**THE TASK:**
Your output should consist solely of the lines from the one holding "You are a GUI" to the end of the records below, inclusive, reproduced exactly and free of pictures.

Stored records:
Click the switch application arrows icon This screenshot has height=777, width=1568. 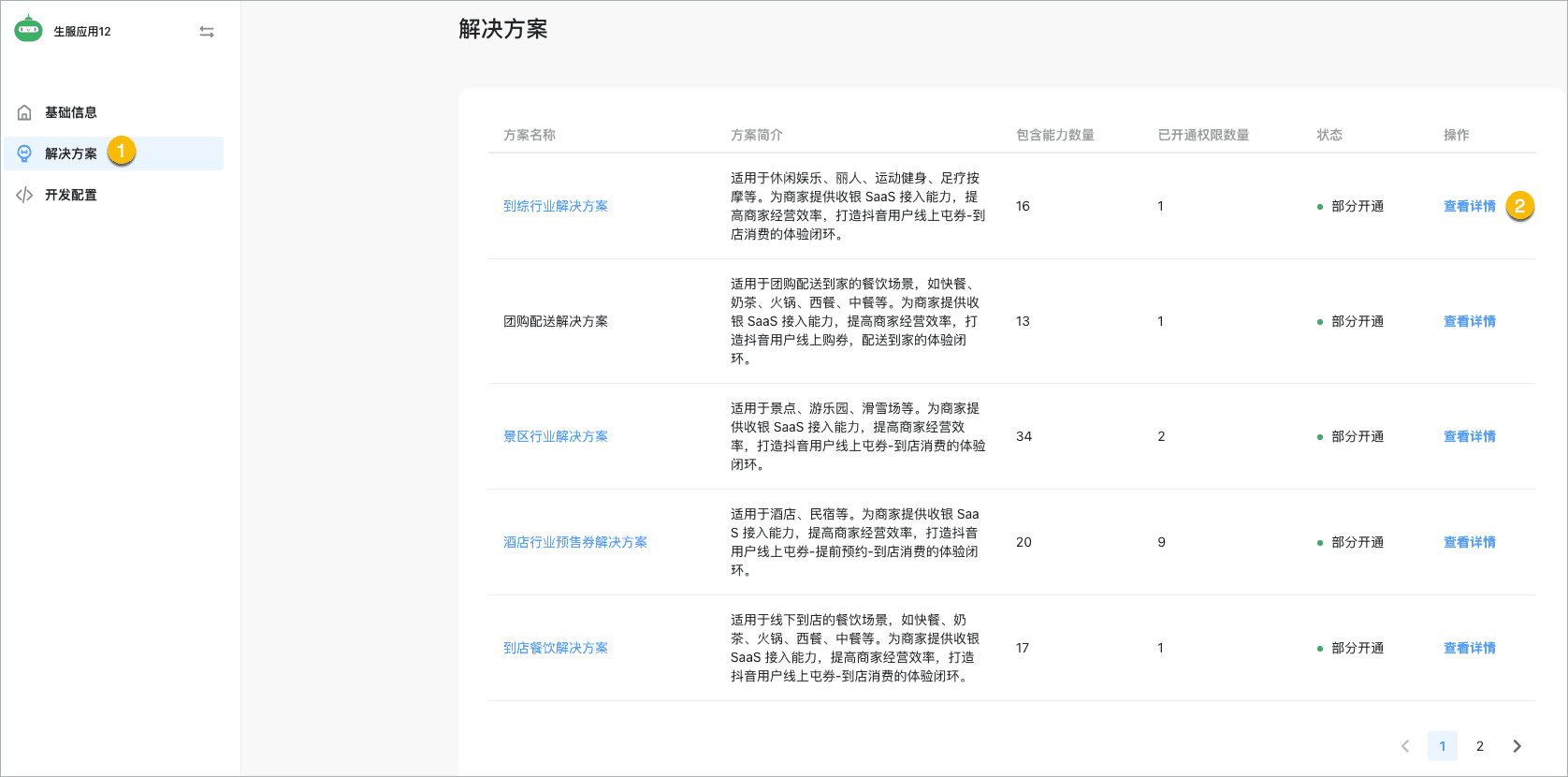tap(207, 32)
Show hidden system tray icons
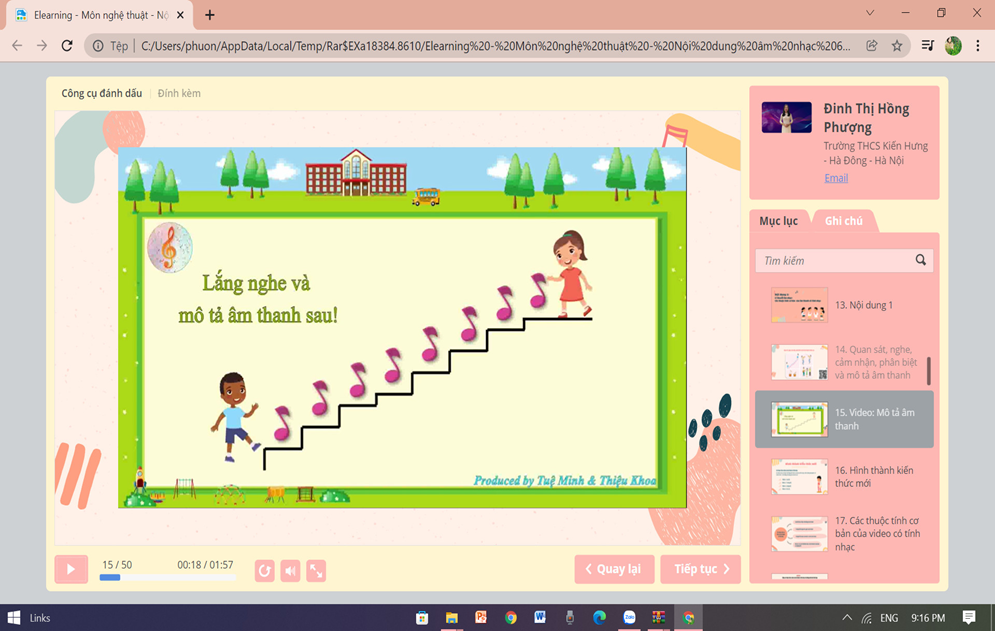 pyautogui.click(x=847, y=618)
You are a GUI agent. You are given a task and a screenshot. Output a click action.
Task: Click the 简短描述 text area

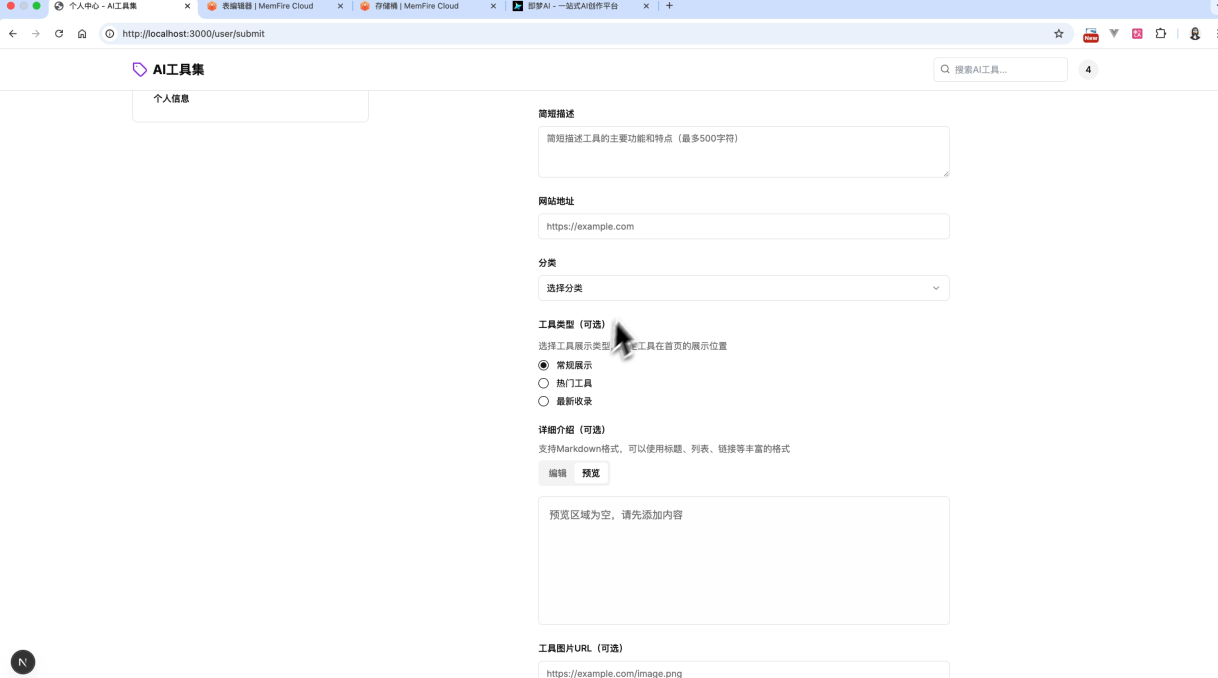743,152
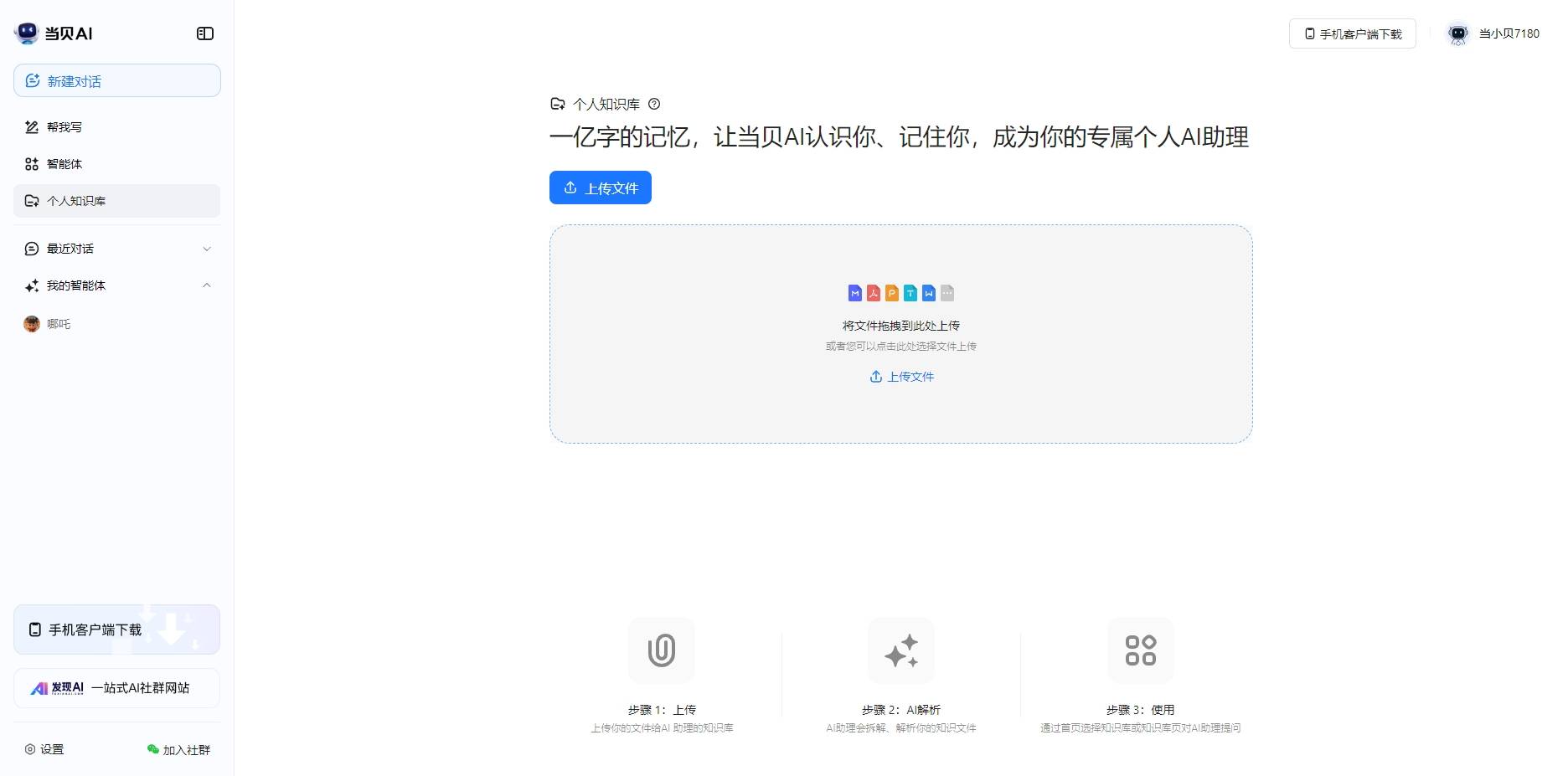Image resolution: width=1568 pixels, height=776 pixels.
Task: Click the 上传文件 link inside the drop zone
Action: [x=901, y=377]
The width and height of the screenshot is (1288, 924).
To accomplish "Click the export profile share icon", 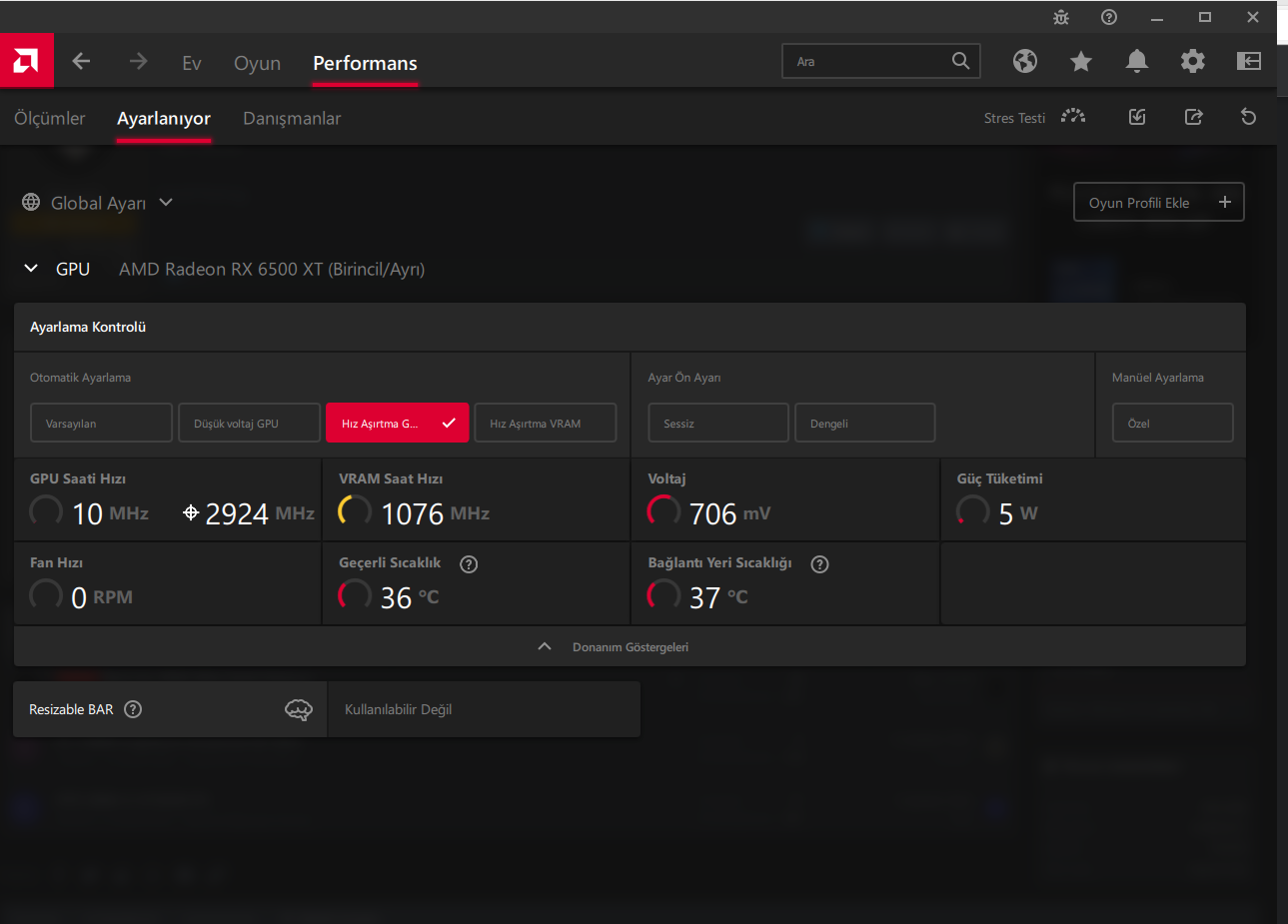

**WRITTEN RESPONSE:**
You are a GUI agent. You are given a task and a screenshot. Output a click action.
Task: Click the 简短描述 text area

743,152
Image resolution: width=1568 pixels, height=776 pixels.
Task: Click the 上传文件 link inside the drop zone
Action: [x=901, y=377]
The width and height of the screenshot is (1288, 924).
To accomplish "Click the export profile share icon", 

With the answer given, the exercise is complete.